__Tarea 1__
Copia el fragmento del texto de lectura que va de "Por qué ha trascendido" a "poco sugerente. Veamos." y sustituye "cómic" por "novela gráfica".
__Tarea 2__
Según el texto de lectura, ¿en qué año se construyó la mansión neogótica donde vive la familia de Alison?

Por qué ha trascendido como lo ha hecho un cómic como este, un relato autobiográfico que tal parece que se haya escrito —dibujado— para superar, diagnosticar, diseccionar y así comprender, la infancia y primera juventud de la propia protagonista. Por qué se ha convertido en un clásico un ejercicio de este tipo, tan complejo y en principio tan poco sugerente. Veamos.

Cada dibujo, en bitono, está pensado para transmitir el casi siempre gélido y en ocasiones opresivo ambiente de la casa donde viven Alison y sus hermanos y padres: una suerte de mansión neogótica construida en 1867 que se pasa años restaurando el padre —«libidinoso, maníaco, martirizado»—, página tras página. La obsesiva pasión del cabeza de familia por la restauración de la vivienda familiar, por que todo estuviera en su sitio, por que todo fuera bello y oportuno, perfecto, está muy presente; la sempiterna insatisfacción de su madre, la amargura dibujada en su rostro, ni una sonrisa, nunca, jamás; los hermanos como atrezo en una historia en la que pintan más bien poco —«crecí resentida por la forma en que mi padre trataba a los muebles como hijos y a los hijos como muebles»—son algunas de las figuras de que se sirve la autora para recrear sus recuerdos, ¿para aceptarse a sí misma?, para comprender qué pasó. Recreación esta que ejecuta con la precisión de un cirujano tal vez no metódico; sí implacable: no hay concesión alguna a sentimentalismos de ningún tipo: «Cuando le conté a mi novia lo que había pasado lloré de corazón durante dos minutos. Eso fue todo».

Son esenciales en la historia, y es uno de sus atractivos no solo como recurso narrativo, los libros del padre, sobre todo los clásicos; títulos a los que tiene acceso Alison desde muy joven, a los que se acercará seguramente en un intento de conseguir la complicidad de la figura paterna, de llegar a un hombre atormentado, preso de sí mismo, de sus contradicciones, angustiado, ausente, «es verdad que no se suicidó hasta que tuve veinte años». Así, aparecerán Ana Karenina, El desnudo, Las piedras de Venecia. Cuando este hombre no está en el jardín o colgando unas cortinas o eligiendo el papel para tal o cual habitación —o explotando, iracundo, sin motivo aparente— este hombre está leyendo; es algo frecuente, esa estampa, habitual, cotidiana. Bechdel se servirá, entonces, porque los conoce, de Fitzgerald, de Proust, «A la sombra de las muchachas en flor», incluso del mismísimo Ulises para establecer paralelismos, analogías: «En cierto sentido, los libros de Gatsby y los muy gastados de mi padre significaban lo mismo: la preferencia de la ficción a la realidad».

Más allá de algún momento de juego en la funeraria —el negocio familiar del que pasará a ocuparse el padre cuando el abuelo sufra un ataque al corazón— o de las veces que se quedan en casa de unos amigos, no será fácil obviar la soledad y la frustración —«la vergüenza sexual es una especie de muerte»— que destilan las anécdotas que se van utilizando para ilustrar la novela, la relación padre e hija; una relación antagónica, difícil: «Yo era espartana y mi padre ateniense». Es espeluznante, creo que ilustra bien esto que quiero decir, la escena en que ella de pronto siente ganas de darle un beso y no acierta más que a tomar su mano y besarla, tal cual si fuera la de un obispo. Qué angustia. Qué repelús.

__Información proporcionada__

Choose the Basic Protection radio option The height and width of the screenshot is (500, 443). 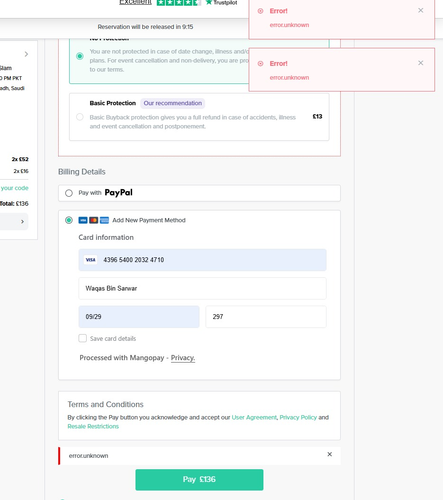tap(80, 117)
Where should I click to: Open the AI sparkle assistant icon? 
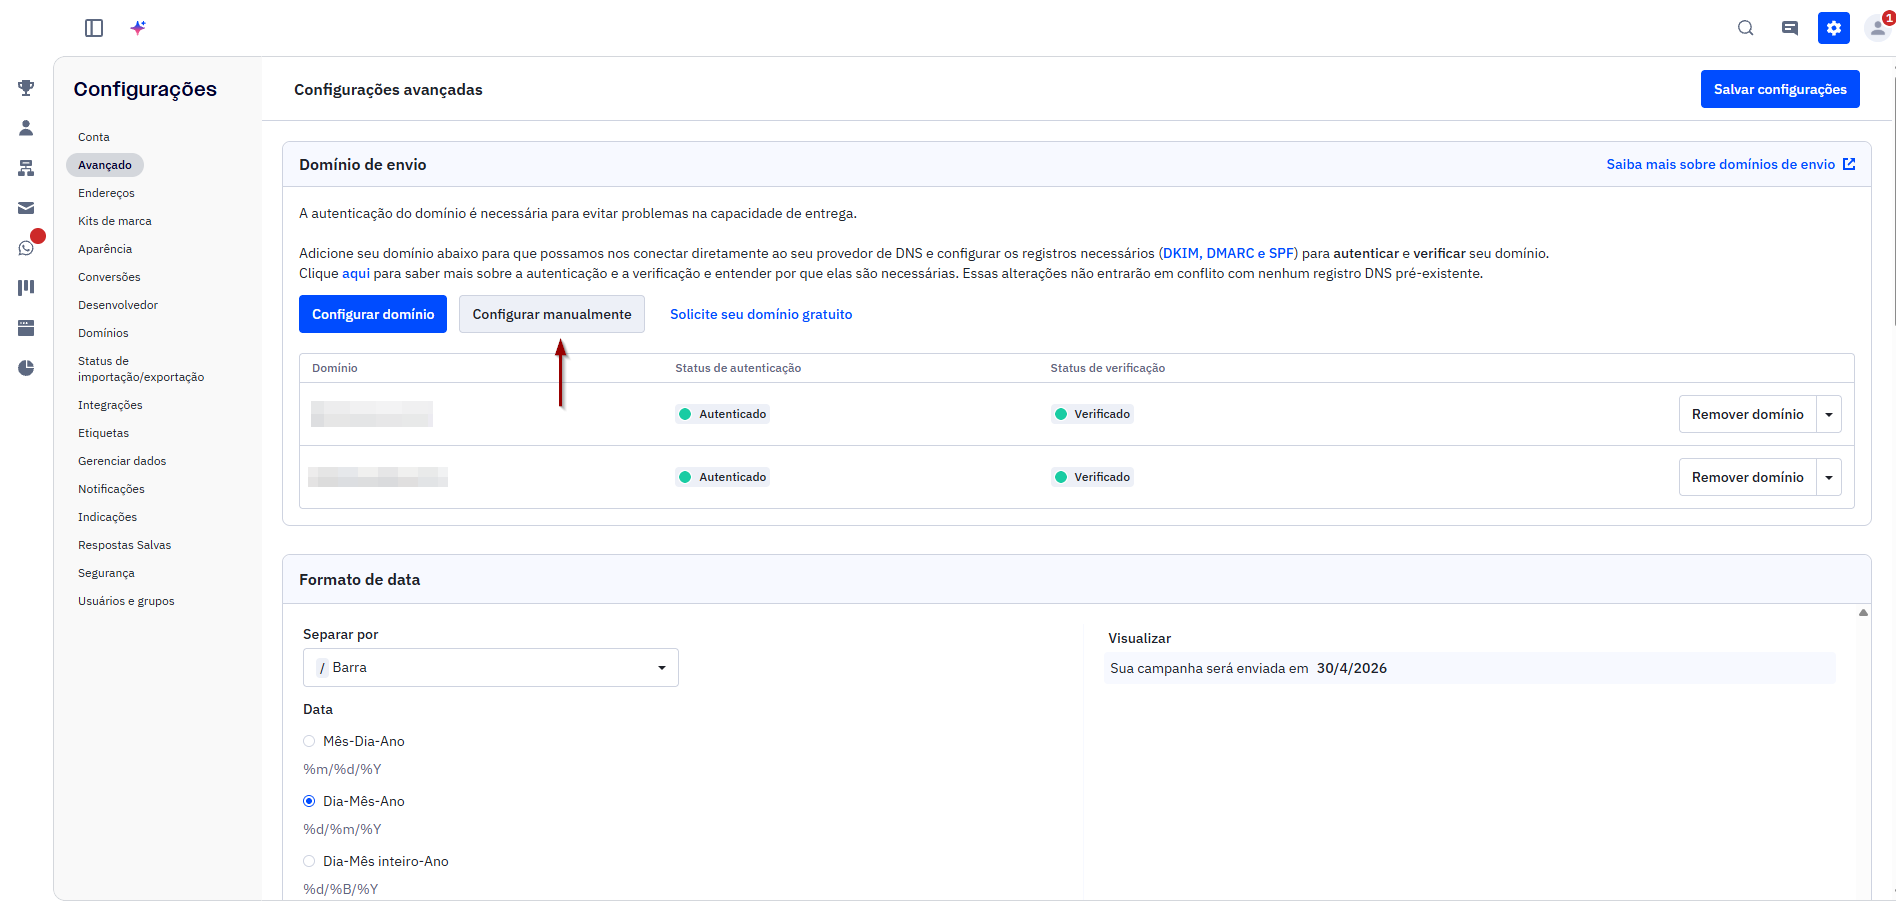point(138,28)
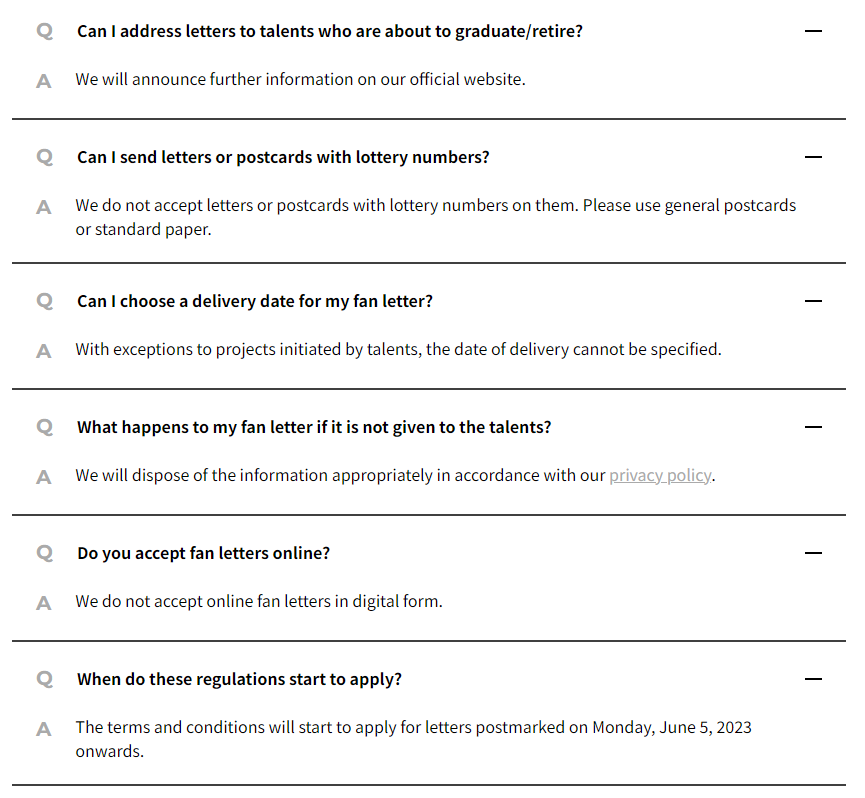Click 'Can I choose a delivery date' heading
The height and width of the screenshot is (798, 865).
(x=255, y=301)
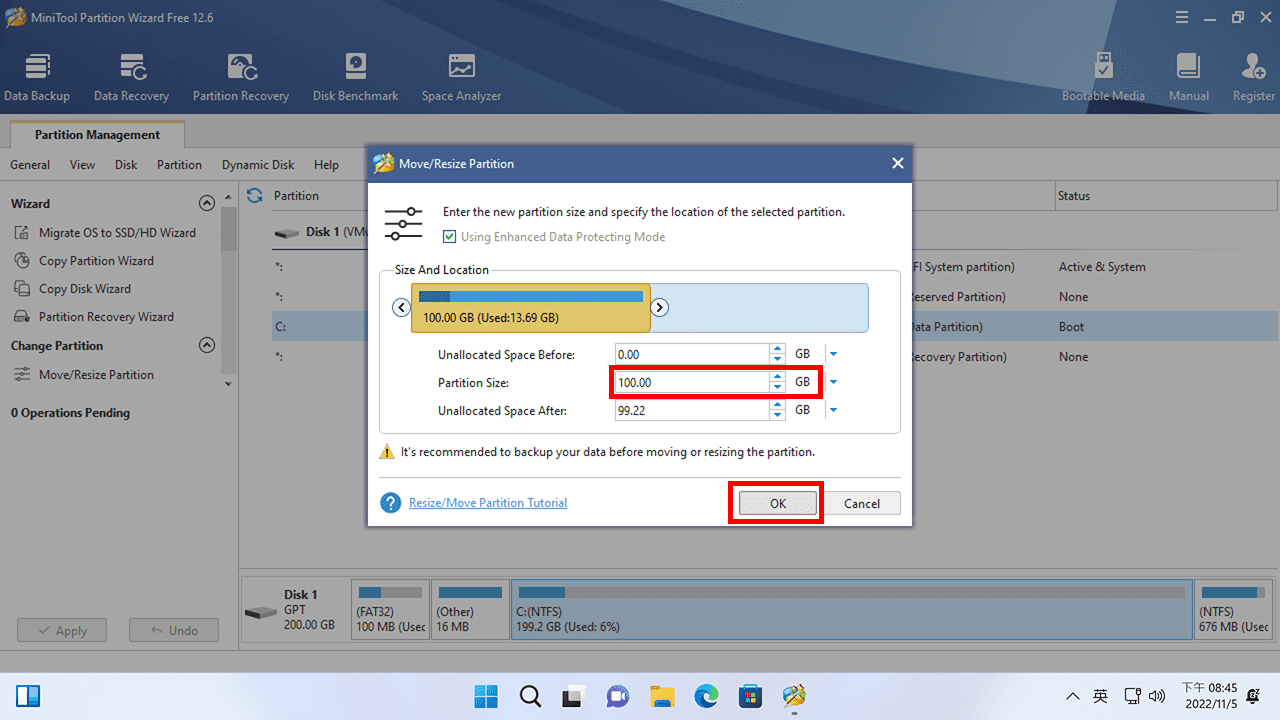Image resolution: width=1280 pixels, height=720 pixels.
Task: Confirm resize with OK
Action: 776,503
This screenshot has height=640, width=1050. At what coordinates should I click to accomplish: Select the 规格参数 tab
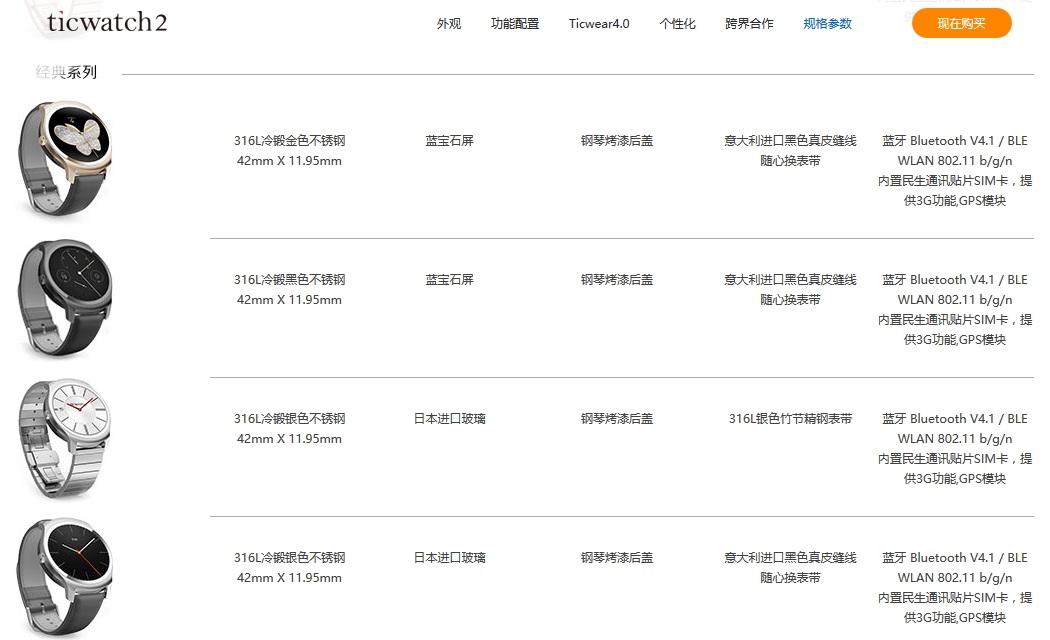pos(826,24)
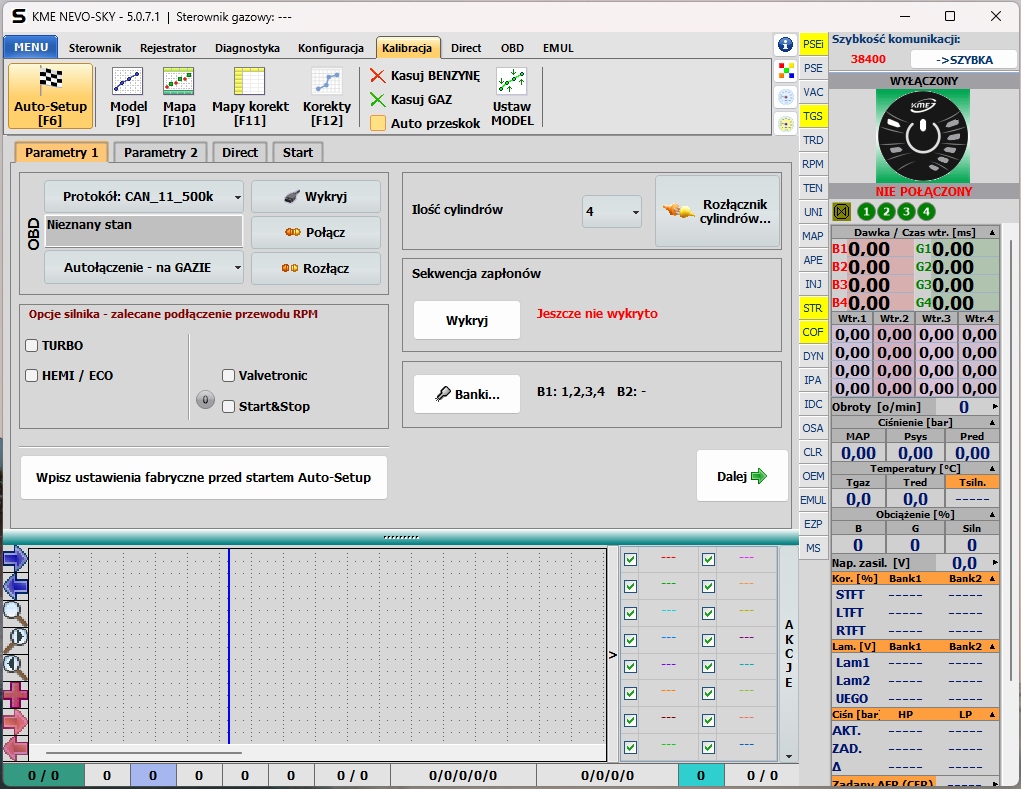Switch to the Diagnostyka menu tab
This screenshot has width=1021, height=789.
click(x=247, y=48)
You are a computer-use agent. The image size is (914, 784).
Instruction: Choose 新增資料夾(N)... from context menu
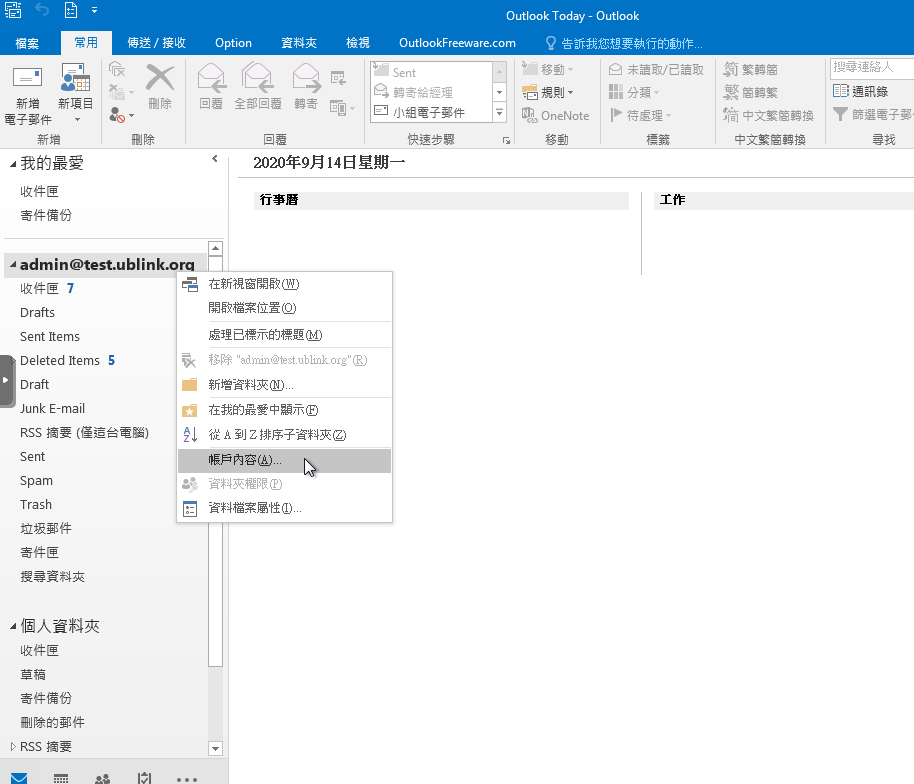[x=250, y=385]
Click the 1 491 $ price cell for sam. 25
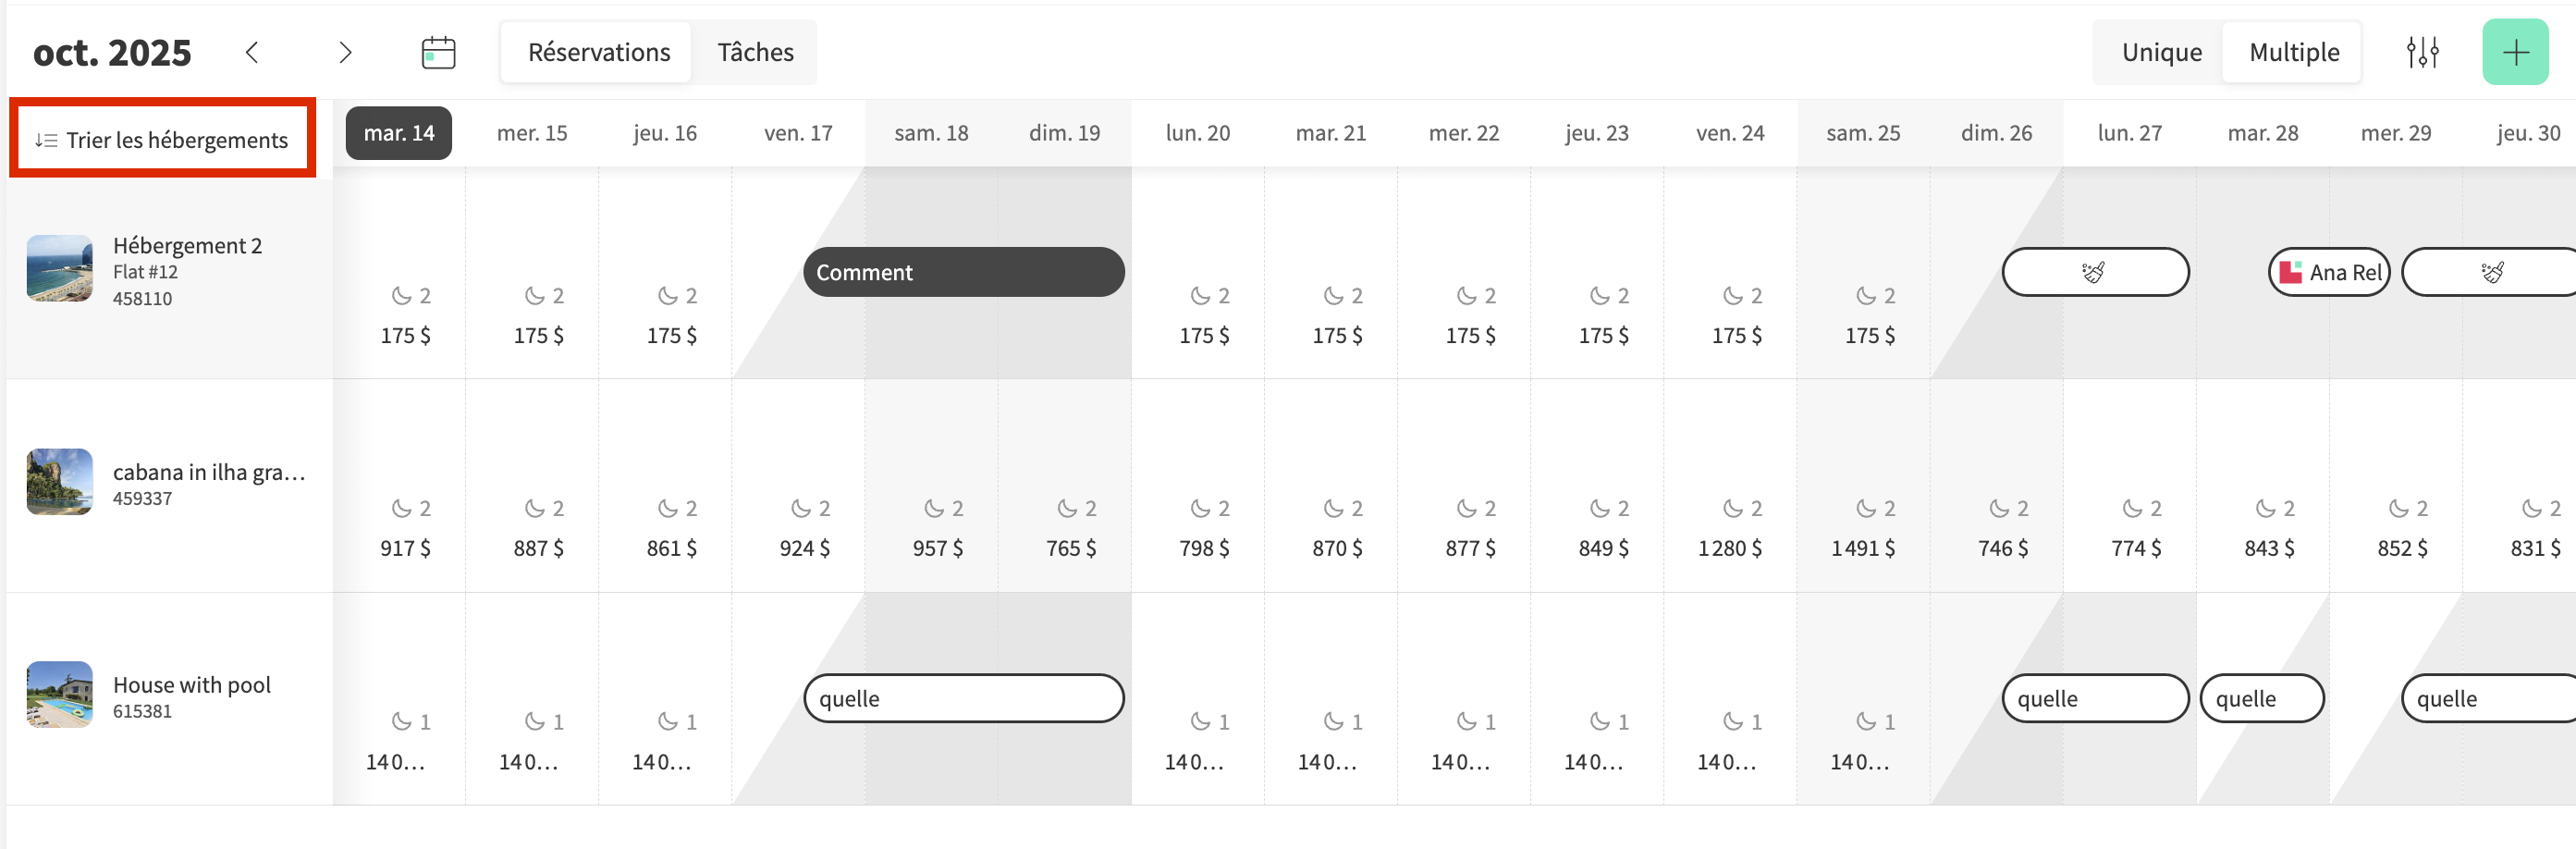The image size is (2576, 849). (x=1862, y=548)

__Respuesta 1__
Por qué ha trascendido como lo ha hecho un novela gráfica como este, un relato autobiográfico que tal parece que se haya escrito —dibujado— para superar, diagnosticar, diseccionar y así comprender, la infancia y primera juventud de la propia protagonista. Por qué se ha convertido en un clásico un ejercicio de este tipo, tan complejo y en principio tan poco sugerente. Veamos.

__Respuesta 2__
En 1867.